I agree with you on the Electric V Gas theorum, gas is a million time better, more control. I also agree on the sound and etc., but colour is important, I hate to tast en-route, unless there is an apparent problem. Did you know that if you put in too much salt (into your ragu) that a quick cure is to chuck in half a raw spud (potato) and the over saltiness is thus. . diminished.
Also, did you know that you (I know you know this) can balance off the acidity of the pomadoro (pure`e) with salt, so if its too salty - a bit, you can put more pomodora in and . . .well you get me.
There is a dish that the Italian chicks showed me one evening, I forgot the name. The one where you put loads of olio over the melanzane, and the process is called. . . ? I forgot? I want to try that to. So far, I am only good for making ragu(s) - plural.

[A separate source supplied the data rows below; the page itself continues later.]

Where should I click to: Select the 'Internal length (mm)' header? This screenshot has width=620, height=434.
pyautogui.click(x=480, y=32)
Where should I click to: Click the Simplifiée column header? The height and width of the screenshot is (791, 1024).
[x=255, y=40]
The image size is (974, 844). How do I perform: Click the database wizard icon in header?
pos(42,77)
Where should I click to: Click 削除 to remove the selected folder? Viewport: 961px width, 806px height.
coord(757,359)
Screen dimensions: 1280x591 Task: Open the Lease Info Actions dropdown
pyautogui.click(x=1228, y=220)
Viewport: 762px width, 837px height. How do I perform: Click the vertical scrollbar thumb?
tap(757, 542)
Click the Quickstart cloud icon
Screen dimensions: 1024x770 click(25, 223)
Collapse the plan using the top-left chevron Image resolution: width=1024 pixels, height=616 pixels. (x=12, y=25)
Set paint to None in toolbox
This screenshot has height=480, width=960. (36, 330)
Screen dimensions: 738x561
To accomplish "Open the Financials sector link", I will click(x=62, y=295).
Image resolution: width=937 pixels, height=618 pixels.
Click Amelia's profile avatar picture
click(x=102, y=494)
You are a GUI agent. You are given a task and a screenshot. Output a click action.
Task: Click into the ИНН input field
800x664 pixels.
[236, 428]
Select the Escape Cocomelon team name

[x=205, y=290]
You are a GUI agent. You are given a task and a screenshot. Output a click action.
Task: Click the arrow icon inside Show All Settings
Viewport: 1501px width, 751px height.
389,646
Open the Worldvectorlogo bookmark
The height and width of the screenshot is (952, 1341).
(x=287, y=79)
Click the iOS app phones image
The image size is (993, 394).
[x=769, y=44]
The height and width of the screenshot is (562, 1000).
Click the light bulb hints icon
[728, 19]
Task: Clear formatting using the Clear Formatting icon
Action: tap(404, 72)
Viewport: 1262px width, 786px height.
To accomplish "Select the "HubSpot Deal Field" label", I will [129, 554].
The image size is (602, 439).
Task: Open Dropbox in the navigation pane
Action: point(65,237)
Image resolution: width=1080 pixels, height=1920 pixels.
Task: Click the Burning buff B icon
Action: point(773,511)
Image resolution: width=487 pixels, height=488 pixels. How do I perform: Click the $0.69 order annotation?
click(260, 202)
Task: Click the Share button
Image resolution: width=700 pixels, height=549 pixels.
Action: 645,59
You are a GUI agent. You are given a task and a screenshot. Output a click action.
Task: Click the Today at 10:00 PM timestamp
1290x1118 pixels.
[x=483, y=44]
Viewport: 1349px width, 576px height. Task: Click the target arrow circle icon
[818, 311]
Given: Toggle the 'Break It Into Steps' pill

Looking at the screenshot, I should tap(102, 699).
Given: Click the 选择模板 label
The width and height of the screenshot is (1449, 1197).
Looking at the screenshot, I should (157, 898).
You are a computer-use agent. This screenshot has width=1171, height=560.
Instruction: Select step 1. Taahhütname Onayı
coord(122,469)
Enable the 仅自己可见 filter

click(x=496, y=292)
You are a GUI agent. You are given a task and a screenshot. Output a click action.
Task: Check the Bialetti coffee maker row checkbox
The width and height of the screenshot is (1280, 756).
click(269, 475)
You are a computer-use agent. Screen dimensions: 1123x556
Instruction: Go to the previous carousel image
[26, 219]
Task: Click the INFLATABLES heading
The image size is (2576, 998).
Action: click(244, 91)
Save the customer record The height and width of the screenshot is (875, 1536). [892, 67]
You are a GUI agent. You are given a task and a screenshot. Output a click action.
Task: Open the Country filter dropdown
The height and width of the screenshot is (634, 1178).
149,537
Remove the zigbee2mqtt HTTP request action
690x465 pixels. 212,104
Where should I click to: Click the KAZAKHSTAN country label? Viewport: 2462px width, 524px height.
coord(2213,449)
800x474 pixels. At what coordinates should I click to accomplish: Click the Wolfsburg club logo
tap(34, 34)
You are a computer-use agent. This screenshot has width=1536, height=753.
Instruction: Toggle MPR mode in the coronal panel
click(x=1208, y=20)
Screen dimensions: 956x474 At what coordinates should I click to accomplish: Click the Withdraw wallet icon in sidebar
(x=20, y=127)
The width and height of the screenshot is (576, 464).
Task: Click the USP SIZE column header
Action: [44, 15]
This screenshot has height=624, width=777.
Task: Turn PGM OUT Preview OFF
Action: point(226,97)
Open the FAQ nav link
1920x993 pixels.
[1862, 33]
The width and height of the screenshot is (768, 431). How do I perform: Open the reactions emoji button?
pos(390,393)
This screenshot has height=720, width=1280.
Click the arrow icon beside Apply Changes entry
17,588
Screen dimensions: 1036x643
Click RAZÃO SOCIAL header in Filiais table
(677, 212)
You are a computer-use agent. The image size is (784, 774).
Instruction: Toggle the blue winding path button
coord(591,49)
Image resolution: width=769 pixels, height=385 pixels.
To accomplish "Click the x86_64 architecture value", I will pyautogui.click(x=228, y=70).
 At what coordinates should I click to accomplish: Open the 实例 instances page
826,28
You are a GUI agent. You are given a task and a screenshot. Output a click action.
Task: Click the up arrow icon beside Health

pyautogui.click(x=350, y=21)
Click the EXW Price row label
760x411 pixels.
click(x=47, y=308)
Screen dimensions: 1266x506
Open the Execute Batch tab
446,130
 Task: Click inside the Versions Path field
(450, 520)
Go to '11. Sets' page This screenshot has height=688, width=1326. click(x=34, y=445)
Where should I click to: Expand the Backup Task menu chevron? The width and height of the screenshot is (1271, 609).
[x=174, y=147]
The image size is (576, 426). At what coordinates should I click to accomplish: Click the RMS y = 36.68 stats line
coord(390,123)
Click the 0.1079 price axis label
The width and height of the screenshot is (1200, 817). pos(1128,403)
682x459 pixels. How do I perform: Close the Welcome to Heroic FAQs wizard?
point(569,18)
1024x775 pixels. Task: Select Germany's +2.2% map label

I need to practice the tenacity of the ragu, too much and its a puree` again to little and well, it aint cooked. I think the main concept is the quality and type of meat. you can get really strong beef that will be wholesome and chewy and you know what you are eating, but over here in the UK you often get stuck with meat the turns to a sauce just by looking at it - its because a lot of the meat you get in supermarkwets, has either masses of fat shoved into it or they inject it all with. . .water, gross!!! The restaurants in London seem to get it together pretty well and know what they are doing. I think, oh whats the name of that guy, he does Hell`s Kitchen. . . . arghh, the pressure of a name. . . Search Engine - stand by. . .
Gordon Ramsey - thats it!! ! Well, he could sort out my prob, or even Jamey Oliver - all in all I keep over cooking the ragu lately, and it goes all mushy - shame, must be my age. Glad I don`t do that to the engines. (Whoops, Off Topic!)
Anon.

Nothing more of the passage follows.